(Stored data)
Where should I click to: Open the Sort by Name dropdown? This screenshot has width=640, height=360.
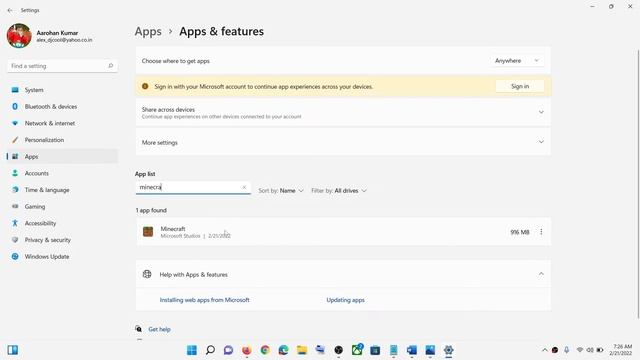(281, 191)
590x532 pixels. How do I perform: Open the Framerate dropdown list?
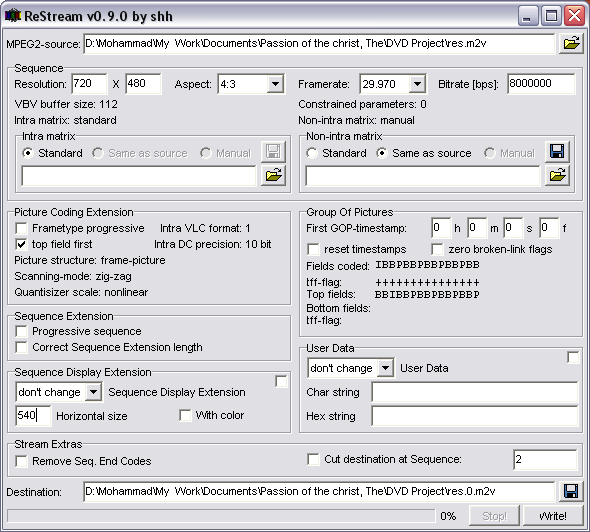coord(417,84)
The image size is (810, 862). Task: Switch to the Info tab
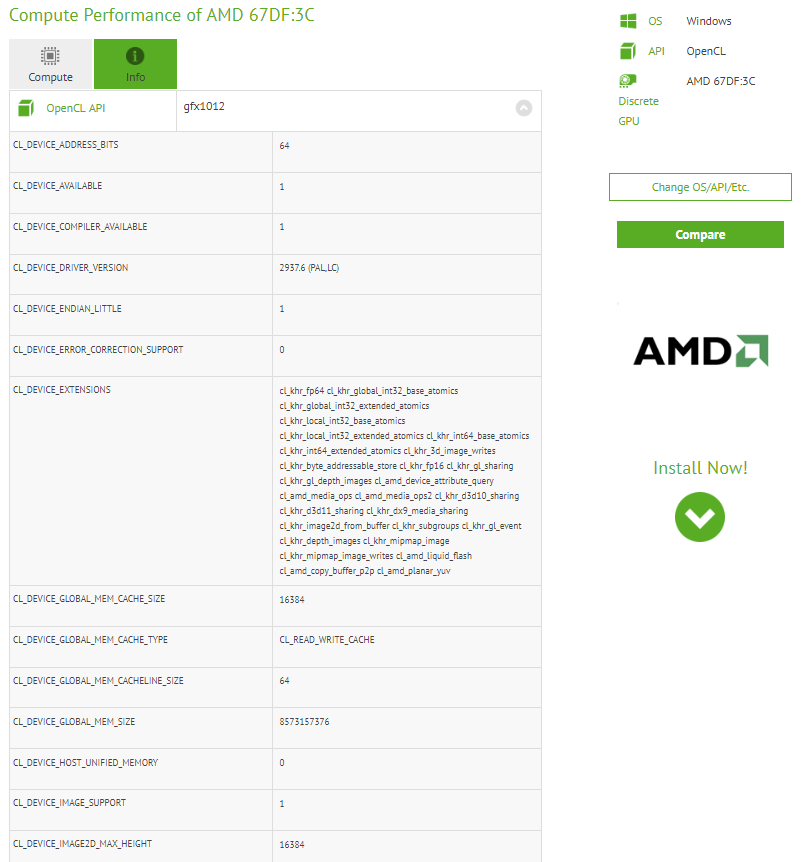(135, 64)
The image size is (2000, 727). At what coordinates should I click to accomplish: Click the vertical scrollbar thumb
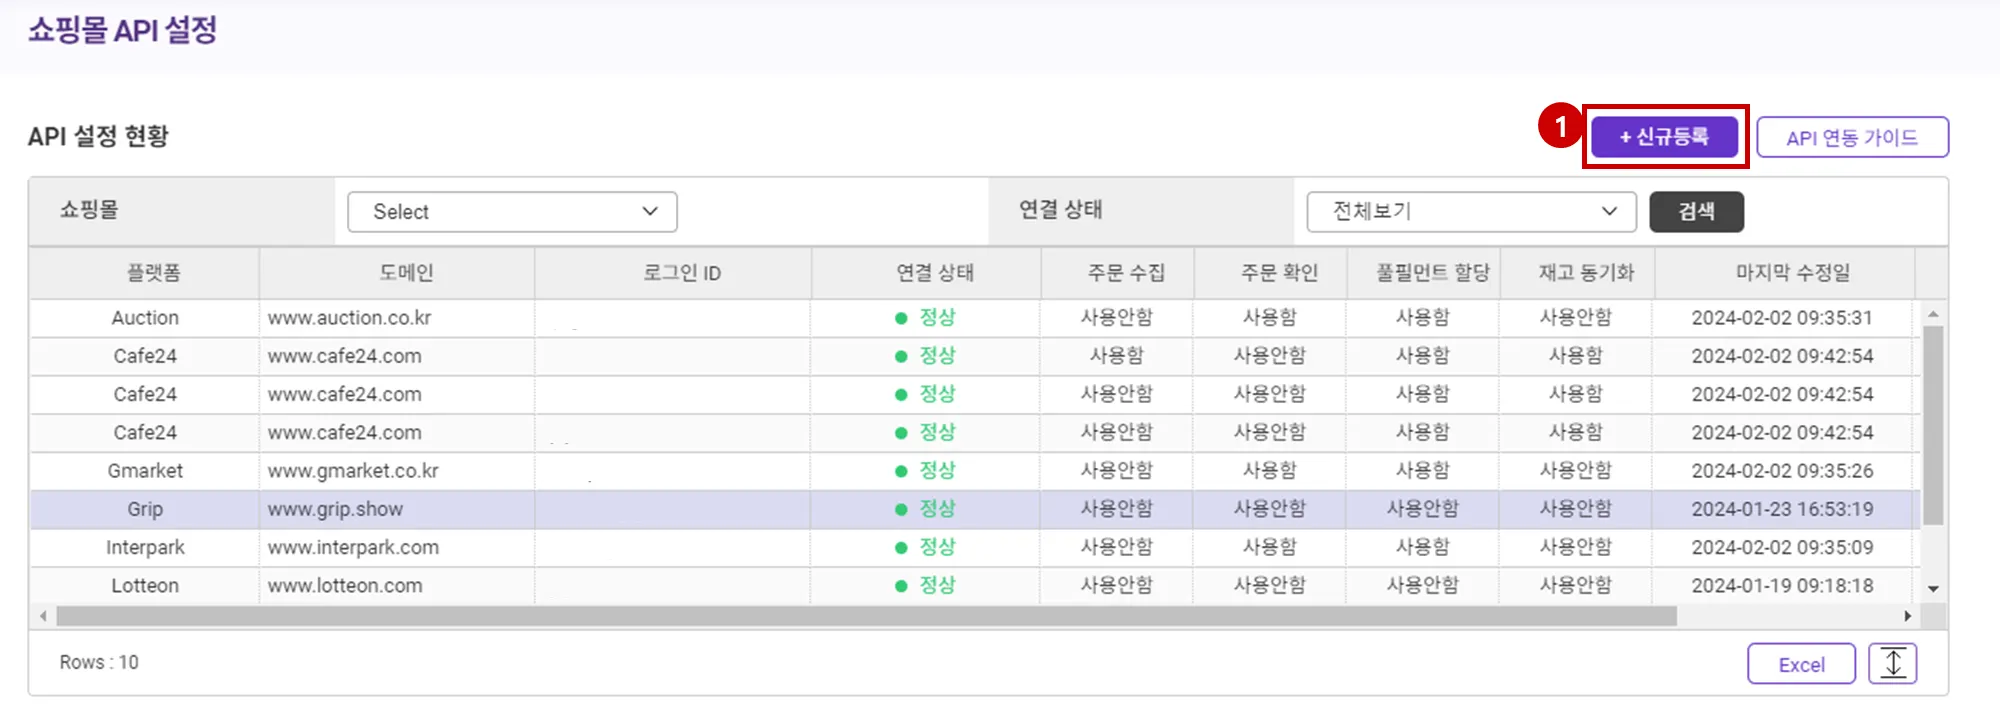tap(1933, 425)
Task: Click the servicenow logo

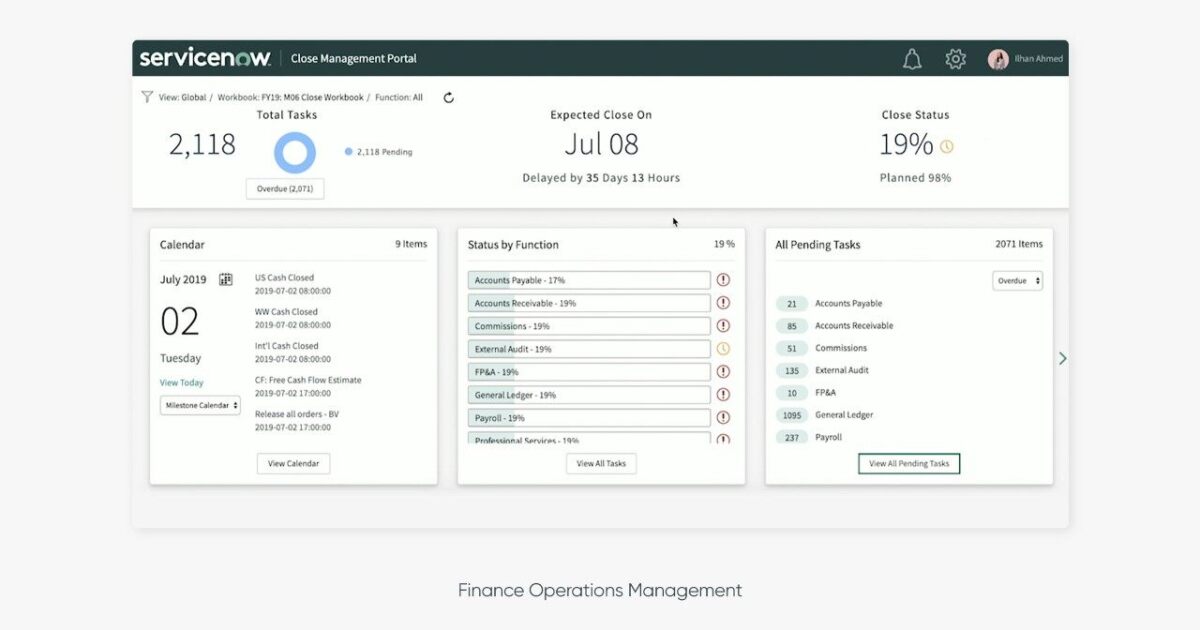Action: (205, 58)
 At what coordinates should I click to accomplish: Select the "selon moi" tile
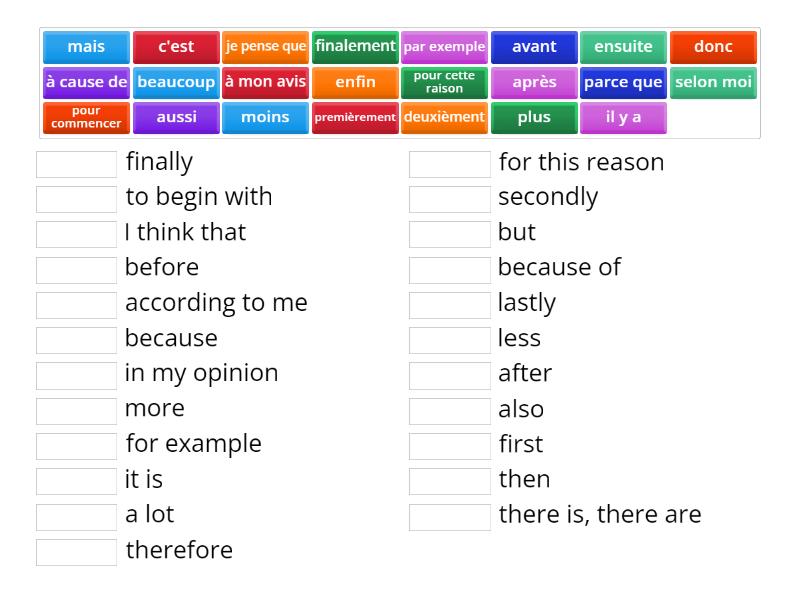click(713, 82)
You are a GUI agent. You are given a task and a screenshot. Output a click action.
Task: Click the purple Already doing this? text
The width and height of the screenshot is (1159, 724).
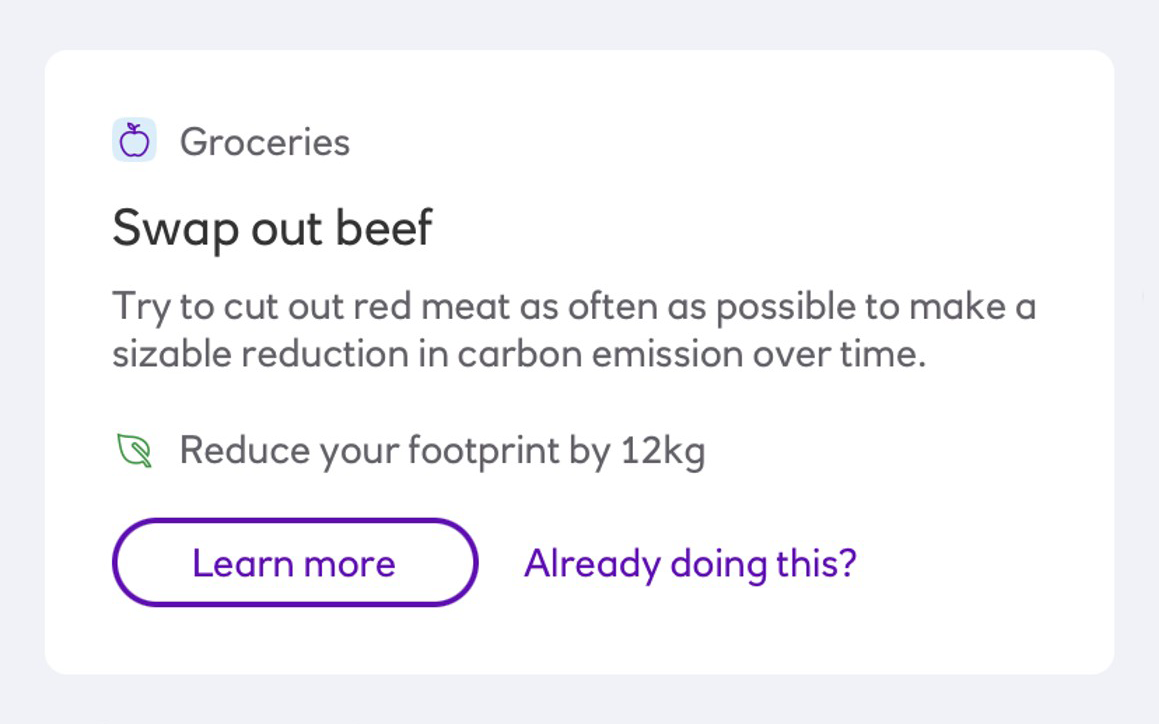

__What you should do__:
Excluding every picture, write out each record word for word.

__Exercise response__:
Where should I click to: Open the Sort by Name dropdown? This screenshot has width=640, height=360.
(281, 191)
590x532 pixels. How do I perform: Open the Framerate dropdown list?
coord(417,84)
The image size is (810, 862). Task: Switch to the Info tab
(135, 64)
The image size is (2000, 727). At what coordinates should I click to accomplish: Click the vertical scrollbar thumb
tap(1933, 425)
Task: Click the servicenow logo

Action: (205, 58)
 At what coordinates should I click to accomplish: Select the "selon moi" tile
click(713, 82)
You are a GUI agent. You are given a task and a screenshot. Output a click action.
Task: Click the purple Already doing this? text
The width and height of the screenshot is (1159, 724).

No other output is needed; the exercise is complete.